Management Careers in Media - Caught in Transmedial Crossfire

While discussing possible collaboration and association with representatives from a University from UK today, I was speaking on the peculiarity of the media universe in India. This was also a subject for which I was invited to speak on in a conference in Sweden. A majority of the Indian population has very quickly adopted the transmedial nature of content creation and distribution. We are reorienting ourselves to an environment of transmedial communication, which is redefining our cultural contexts to an extent that we are reinventing the way we communicate with each other. 

I can cite a latest example - my driver.  To avoid reaching a meeting or a conference stressed out by driving in heavy Mumbai traffic, I decided to employ a driver. At 30 years of age, he is a representative of India's majority population. This month he purchased a 7 inch mobile phone and showing it off to me, he remarked, "Now I too can make and send video messages." Within days, he has mastered the phone, and now he prefers to send me a message on WhatsApp rather than call me. He uses smileys, pictures, forwards videos and images, he also sent me photographs of a minor accident he witnessed, and told me how he saved my car from damage. Now he has asked me to include him as his Facebook friend. I said he would have to add me which I am sure he will. 

 Management Courses in Media
(Image source: http://talkbusinessmagazine.co.uk/wp-content/uploads/2014/02/Untitled2.jpg)


The point is, he prefers to communicate more by pictures, graphs and videos, rather than typing messages, which he hates. In India, we have evolved our communication from oral - aural to written and printed, and back to oral - aural. This has caused disruption in our media universe, not just because of the evolution, but because suddenly, there are so many producers of content rather than consumers.

The effects of this evolution are terrifying and fascinating at the same time. I have written before too, but humans have not yet begun to understand media, and we are already faced with two of its very disruptive forms - the Internet and the mobile phones.  

Creators of content, as well as managers in media, will have to deal with this phenomenon. They have to remember that 'the public' is no more consisting of passive users, but that of active producers of media. They understand the medium, and also know how to create content. Taking the audiences for granted will be self defeating and probably suicidal. 

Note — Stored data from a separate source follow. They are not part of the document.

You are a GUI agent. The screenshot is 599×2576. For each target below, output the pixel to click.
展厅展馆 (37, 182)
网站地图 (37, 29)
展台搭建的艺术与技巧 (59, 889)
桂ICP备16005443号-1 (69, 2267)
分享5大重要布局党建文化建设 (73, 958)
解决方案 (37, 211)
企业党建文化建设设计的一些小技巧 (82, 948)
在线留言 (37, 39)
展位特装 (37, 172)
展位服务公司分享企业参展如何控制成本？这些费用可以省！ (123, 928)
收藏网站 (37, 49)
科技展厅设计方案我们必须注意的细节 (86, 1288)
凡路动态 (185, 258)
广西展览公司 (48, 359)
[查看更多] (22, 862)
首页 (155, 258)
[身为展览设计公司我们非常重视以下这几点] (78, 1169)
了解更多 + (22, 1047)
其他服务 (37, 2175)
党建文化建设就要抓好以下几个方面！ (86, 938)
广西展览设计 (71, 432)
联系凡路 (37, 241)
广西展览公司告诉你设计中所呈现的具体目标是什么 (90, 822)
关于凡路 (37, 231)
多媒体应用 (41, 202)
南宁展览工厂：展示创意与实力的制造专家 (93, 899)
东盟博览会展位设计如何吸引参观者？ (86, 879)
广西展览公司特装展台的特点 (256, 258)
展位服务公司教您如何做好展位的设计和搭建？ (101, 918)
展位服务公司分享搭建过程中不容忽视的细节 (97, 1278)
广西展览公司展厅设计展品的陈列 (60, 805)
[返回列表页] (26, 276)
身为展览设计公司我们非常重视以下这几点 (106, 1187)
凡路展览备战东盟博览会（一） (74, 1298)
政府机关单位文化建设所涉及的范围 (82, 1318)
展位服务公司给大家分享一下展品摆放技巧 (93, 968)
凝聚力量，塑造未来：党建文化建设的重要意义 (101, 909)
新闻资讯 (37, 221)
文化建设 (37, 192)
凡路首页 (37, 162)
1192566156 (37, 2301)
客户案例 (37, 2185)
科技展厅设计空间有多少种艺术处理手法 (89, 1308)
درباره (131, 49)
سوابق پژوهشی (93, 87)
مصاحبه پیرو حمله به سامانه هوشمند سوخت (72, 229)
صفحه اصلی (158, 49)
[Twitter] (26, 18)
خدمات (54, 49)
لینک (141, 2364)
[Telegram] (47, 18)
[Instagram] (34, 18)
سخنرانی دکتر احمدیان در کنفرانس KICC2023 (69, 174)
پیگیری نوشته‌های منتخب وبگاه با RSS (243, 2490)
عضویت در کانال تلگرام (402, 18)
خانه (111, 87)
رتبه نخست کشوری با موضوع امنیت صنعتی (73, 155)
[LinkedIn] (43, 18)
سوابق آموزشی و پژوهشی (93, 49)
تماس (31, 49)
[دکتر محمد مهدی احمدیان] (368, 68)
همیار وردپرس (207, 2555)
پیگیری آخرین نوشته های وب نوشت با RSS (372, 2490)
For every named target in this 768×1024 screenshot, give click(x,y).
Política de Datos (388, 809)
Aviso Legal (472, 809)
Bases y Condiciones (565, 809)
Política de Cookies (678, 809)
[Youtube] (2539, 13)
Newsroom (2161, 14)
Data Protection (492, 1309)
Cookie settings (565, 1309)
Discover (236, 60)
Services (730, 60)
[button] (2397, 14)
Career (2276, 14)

We need to look at all careers in media in this context. We also need to look at management education in media in this context.


I had explored this subject in a talk I gave in a recently concluded conference organized by the Bombay Psychological Association. But more about that in another post.

Comments

  1. "... there are so many producers of content rather than consumers." We have always been talking more than listening. The media may have changed, but old habits die hard.